The crisis has aggravated and reached a stage of deadlock mainly due to the fact that more stress is being laid on the state language than on the national language. This is possibly due to the provision in the constitution, for Hindi is not acceptable to all sections of the population. A state language cannot take the place of national language. It’s impossible for any state to either isolate itself from the rest of the country linguistically or to be wholly homogenous linguistically. Reorganization or demarcation of states on linguistic principle was not very good or satisfying solution as linguistic minorities in a state are always there and just can’t be wiped out. Besides, the problem only grows with industrialization and growth in industrial population through the migration of labour and personnel in each state. Also, each state will have an influx of employees both from central and state services hailing from other states and linguistic regions. All these factors establish that it is not possible for any state to enforce its language within its own boundaries.

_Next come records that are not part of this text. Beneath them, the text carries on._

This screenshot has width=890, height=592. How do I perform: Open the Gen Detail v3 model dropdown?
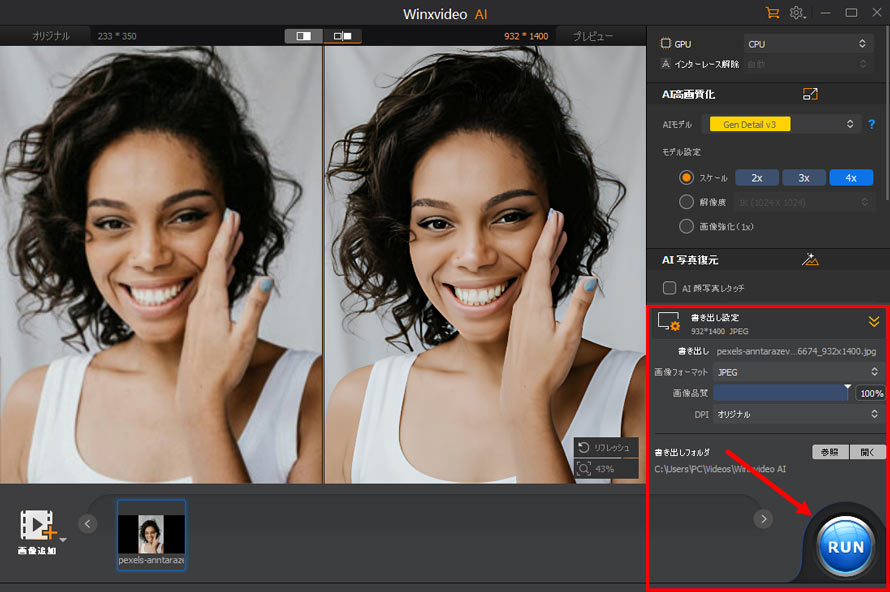click(x=784, y=124)
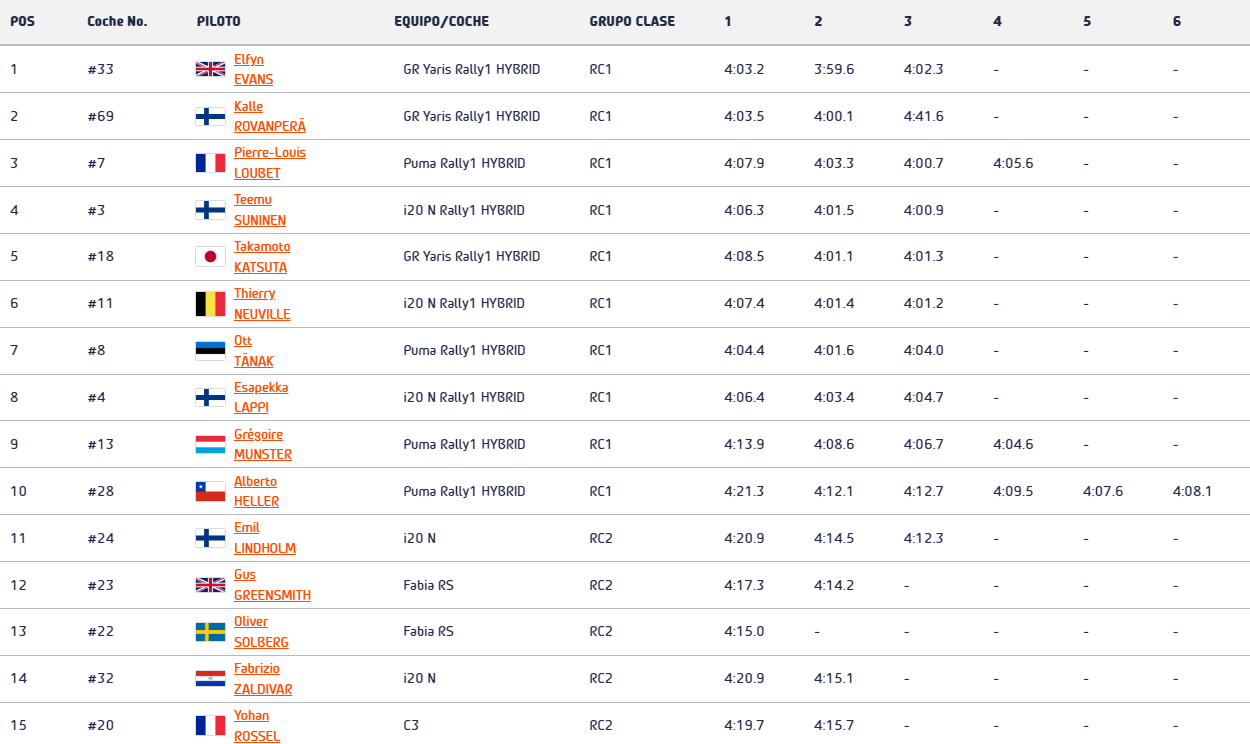Click the EQUIPO/COCHE column header
The width and height of the screenshot is (1250, 744).
pos(441,21)
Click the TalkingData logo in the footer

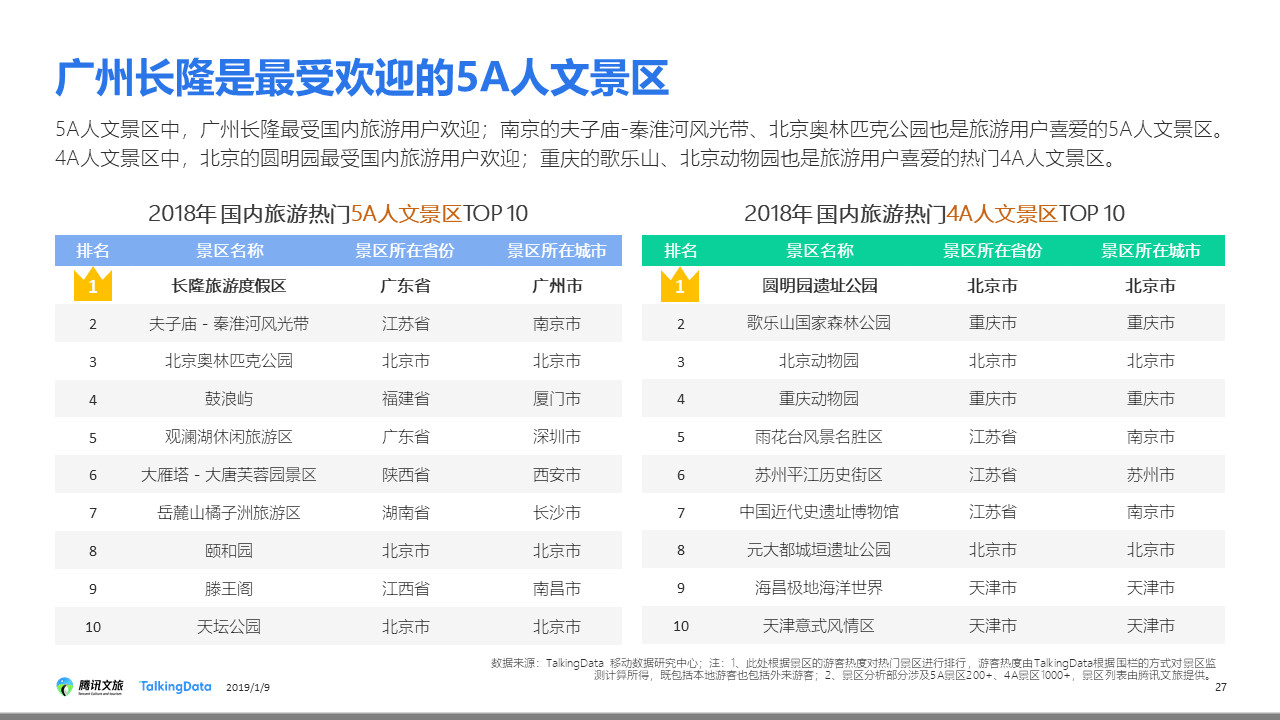point(176,686)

Inter-communication among the states, exchange of students and teachers among universities, contact among the high court’s and the Supreme Court and her such measures would go a long way in cementing the cause of national integration. There can just be no question of forcible imposition of Hindi and until Hindi is not acceptable to all the states. English has to continue at the level of the inter stated communication. All high ranking officials, are not from one state, further inter-departmental communication is linked with the communication with the centre and states. All this calls for evolving a national language.
It is pertinent to note that as English is presently accepted as the language for inter-departmental work, there is no difficulty in communicating with linguistic minorities in their own language at local levels. As a matter of fact, there are provisions in the civil procedure code and in the criminal procedure code that empower the state governments to determine the language to be used in each court within the areas administered by such government. In many states there is more than one court for the convenience of the linguistic minorities. Similarly, the government may determine in what language correspondence with panchayats of particular areas will be carried on?
English has to continue to be a link for inter communication in the higher fields of administration, technology, university education and scientific research. There should be no problem in making Hindi the link language at the popular level. Some even suggest the simple solution of the status quo and continue English in its former position at the centre and in the states. Another solution advanced replacement of English by Hindi all over the country. Many favour the three language formula. A national language should evolve and develop on a universal scale. But a realistic and rationalistic policy is called for in connection with the issue of national language. At present the issue is fraught with the emotional overtones and unrealistic attitudes, and no solution to the crisis will please all.